With regards to the original question— It is some crazy looking SQL, but I don’t think performance takes a hit from it, since the function would evaluate to a constant on the database and not have to be re-run for every row.

Word from the engineers is that some of the complexity definitely seems like it could be simplified, specifically around how we truncate to weeks, and I’ve filed that with them, but given the lack of big performance concerns I think there’s other things first in line on their plate (Like those other bigquery date-time oddities you found!). Thanks for asking about it, I learned something too.

0 Likes

(vfx) #6

Yeah,

I realize now my explanation was not very clear.

There were two concerns - performance penalty and readability of SQL.

About the readability - obviously not a very big issue, rather a nice-to-have one, mostly because it helps to audit the SQL and be sure it does what is expected. And while stuff like symmetric aggregates is tough to make look nice, this one seems eventually possible.

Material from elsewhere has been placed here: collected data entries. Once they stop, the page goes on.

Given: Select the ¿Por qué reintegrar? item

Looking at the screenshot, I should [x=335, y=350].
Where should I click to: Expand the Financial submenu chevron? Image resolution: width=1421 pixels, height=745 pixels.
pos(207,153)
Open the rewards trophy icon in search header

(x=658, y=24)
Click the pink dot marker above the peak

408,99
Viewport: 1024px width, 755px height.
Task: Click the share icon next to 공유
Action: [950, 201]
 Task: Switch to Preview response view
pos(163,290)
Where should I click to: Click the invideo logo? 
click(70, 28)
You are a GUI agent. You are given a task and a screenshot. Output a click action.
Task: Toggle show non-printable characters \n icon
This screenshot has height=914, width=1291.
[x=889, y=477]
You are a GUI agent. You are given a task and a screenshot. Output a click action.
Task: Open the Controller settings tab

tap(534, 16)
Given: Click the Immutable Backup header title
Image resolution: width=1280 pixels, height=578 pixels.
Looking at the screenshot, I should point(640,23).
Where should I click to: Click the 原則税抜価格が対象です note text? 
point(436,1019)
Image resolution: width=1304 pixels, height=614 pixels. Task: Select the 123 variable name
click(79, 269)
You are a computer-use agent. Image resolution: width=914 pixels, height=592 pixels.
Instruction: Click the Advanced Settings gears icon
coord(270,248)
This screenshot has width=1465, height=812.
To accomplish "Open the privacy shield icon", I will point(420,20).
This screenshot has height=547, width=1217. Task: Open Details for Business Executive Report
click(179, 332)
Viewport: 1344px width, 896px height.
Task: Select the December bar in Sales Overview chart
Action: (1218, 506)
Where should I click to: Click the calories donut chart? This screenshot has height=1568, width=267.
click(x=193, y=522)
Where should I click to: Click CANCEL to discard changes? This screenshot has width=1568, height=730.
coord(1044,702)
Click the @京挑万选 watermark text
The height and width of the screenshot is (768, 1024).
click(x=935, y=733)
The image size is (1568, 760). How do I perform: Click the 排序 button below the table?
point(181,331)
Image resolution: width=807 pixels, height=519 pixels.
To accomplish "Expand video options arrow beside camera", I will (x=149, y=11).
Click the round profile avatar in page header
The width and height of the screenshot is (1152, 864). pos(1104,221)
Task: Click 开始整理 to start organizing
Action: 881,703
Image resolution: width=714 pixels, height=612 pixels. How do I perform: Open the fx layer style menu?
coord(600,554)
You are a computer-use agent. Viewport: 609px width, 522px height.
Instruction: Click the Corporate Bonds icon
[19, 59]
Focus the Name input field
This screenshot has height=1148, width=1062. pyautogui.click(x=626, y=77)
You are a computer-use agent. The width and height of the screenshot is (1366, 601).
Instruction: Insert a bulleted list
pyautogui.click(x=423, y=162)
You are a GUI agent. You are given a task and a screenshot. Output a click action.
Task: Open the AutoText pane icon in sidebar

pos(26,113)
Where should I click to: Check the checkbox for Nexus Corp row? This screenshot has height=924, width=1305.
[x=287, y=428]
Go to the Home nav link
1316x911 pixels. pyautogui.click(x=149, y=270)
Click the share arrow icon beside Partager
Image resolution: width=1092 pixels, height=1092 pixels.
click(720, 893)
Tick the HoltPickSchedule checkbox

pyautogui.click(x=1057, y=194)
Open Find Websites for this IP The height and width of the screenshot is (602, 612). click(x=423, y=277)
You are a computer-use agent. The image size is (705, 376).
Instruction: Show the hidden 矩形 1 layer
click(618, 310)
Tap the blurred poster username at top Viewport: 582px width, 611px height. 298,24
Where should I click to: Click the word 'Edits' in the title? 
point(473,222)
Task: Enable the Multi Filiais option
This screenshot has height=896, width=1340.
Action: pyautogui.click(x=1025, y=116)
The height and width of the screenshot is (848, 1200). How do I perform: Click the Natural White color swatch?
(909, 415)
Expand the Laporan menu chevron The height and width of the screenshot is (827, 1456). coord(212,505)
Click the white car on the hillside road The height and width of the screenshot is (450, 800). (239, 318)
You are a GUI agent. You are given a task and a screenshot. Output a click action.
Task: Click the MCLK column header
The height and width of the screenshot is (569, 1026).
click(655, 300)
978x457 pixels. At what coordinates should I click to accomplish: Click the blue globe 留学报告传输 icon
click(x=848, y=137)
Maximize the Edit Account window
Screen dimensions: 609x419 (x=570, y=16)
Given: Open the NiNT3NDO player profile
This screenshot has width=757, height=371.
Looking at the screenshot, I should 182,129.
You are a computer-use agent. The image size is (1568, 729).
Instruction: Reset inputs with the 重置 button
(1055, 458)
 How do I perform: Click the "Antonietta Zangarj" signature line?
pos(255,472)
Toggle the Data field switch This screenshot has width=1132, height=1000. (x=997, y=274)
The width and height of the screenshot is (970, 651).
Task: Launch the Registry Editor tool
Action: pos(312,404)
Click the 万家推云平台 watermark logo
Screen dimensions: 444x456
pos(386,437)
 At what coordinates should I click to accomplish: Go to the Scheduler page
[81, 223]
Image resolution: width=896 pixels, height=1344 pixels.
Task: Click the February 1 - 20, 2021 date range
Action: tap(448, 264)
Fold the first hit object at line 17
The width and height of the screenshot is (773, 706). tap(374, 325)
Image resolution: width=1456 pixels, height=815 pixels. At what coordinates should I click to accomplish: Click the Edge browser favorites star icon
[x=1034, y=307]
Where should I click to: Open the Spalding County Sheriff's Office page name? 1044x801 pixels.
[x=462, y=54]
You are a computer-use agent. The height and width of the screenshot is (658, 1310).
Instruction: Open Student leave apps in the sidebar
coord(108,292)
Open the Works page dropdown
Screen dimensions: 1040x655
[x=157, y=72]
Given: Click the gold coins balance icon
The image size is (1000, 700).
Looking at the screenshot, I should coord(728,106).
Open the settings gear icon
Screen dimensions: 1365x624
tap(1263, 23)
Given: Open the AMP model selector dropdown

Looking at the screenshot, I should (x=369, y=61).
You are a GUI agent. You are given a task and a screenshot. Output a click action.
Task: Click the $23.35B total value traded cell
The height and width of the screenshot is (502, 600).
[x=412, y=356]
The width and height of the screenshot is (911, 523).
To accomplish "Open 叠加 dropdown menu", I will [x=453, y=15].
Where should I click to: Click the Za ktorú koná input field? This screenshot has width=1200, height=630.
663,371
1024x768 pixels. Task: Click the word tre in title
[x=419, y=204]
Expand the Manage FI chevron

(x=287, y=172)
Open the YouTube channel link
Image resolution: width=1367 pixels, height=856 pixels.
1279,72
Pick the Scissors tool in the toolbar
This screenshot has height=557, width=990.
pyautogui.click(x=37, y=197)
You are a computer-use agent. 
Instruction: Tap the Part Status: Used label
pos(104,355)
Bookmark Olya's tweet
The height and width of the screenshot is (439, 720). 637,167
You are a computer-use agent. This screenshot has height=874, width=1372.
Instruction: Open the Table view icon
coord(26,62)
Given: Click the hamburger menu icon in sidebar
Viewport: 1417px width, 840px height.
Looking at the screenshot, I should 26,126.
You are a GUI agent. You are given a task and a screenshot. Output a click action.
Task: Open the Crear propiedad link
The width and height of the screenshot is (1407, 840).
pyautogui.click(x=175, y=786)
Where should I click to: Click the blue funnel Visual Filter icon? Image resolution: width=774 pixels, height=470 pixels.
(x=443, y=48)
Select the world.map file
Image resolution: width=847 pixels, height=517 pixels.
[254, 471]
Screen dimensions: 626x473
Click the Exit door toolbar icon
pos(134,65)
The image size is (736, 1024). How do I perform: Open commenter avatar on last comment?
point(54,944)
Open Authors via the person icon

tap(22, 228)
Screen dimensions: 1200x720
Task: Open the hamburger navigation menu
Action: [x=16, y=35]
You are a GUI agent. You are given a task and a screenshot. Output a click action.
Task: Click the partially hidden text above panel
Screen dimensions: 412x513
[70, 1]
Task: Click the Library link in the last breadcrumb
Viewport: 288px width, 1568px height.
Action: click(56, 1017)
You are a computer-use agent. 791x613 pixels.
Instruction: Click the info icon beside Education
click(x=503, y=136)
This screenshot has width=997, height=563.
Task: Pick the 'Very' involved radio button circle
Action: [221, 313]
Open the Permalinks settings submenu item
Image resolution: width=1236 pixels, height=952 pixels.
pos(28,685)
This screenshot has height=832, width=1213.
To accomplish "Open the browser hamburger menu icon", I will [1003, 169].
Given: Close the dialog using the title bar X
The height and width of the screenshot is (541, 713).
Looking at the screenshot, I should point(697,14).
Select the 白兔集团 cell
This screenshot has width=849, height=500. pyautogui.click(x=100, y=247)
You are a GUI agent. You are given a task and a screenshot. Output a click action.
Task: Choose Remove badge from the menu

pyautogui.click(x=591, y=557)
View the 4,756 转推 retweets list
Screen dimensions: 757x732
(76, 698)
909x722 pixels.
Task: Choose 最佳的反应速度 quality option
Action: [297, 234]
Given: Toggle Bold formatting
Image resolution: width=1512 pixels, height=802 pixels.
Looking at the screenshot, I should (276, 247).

About the performance I’m also convinced constant expressions are evaluated just once, so the thing to consider here is the timestamp transformation which seams redundant. While this transformation serves a purpose in the current scheme of things (needed by the Looker query the way it is designed) it is in fact redundant and I think can be replaced by a simpler transformation as shown in the Human SQL query below. Here’s the original SELECT statement which produces the week and is not a constant calculation:

FORMAT_TIMESTAMP('%F',TIMESTAMP_TRUNC(TIMESTAMP_ADD(
TIMESTAMP_TRUNC(CAST(TIMESTAMP(FORMAT_TIMESTAMP(
'%F %T', h8_cdr.CreatedDate , 'Asia/Kolkata')) AS TIMESTAMP), DAY), 
INTERVAL (0 - CAST((CASE WHEN (EXTRACT(DAYOFWEEK FROM 
TIMESTAMP(FORMAT_TIMESTAMP('%F %T', h8_cdr.CreatedDate , 
'Asia/Kolkata'))) - 1) - 1 + 7 < 0 THEN -1 * (ABS((EXTRACT(DAYOFWEEK FROM 
TIMESTAMP(FORMAT_TIMESTAMP('%F %T', h8_cdr.CreatedDate , 
'Asia/Kolkata'))) - 1) - 1 + 7) - (ABS(7) * CAST(FLOOR(ABS(((EXTRACT(
DAYOFWEEK FROM TIMESTAMP(FORMAT_TIMESTAMP('%F %T', 
h8_cdr.CreatedDate , 'Asia/Kolkata'))) - 1) - 1 + 7) / (7))) AS INT64))) ELSE 
ABS((EXTRACT(DAYOFWEEK FROM TIMESTAMP(FORMAT_TIMESTAMP('%F %T', 
h8_cdr.CreatedDate , 'Asia/Kolkata'))) - 1) - 1 + 7) - (ABS(7) * 
CAST(FLOOR(ABS(((EXTRACT(DAYOFWEEK FROM TIMESTAMP(
FORMAT_TIMESTAMP('%F %T', h8_cdr.CreatedDate , 'Asia/Kolkata')))
 - 1) - 1 + 7) / (7))) AS INT64)) END) AS INT64)) DAY), DAY))

And the Human SQL version of the SELECT:

FORMAT_TIMESTAMP( "%F", 
TIMESTAMP_TRUNC(CreatedDate, WEEK(MONDAY), "+5:30"),  "+5:30")

So I ran some tests over a half-billion records table, not partitioned on the tested field:

I ran two tests - with SQL generated by Looker, and a simpler - human readable SQL, both with cached results off to make sure we are comparing apples with apples.

Looker SQL (10.1 sec):

Human SQL (3.5 sec):

Having in mind I’m pretty far away from this BQ, it will take about 1 sec overhead in both cases so the actual performance penalty is about 3 times. I also think it comes from the timestamp shuffling, not the constants evaluation.

Also if we move from timestamp to datetime it is getting even slower as it adds one more conversion instead of dealing with datetime directly. If interesting I can provide some more test results…

I’m not going to take any more time on this topic as data warehouses are pretty powerful and can manage such small inefficiencies. Still hope the above helps in case performance of the queries is something Looker wants to optimize…

2 Likes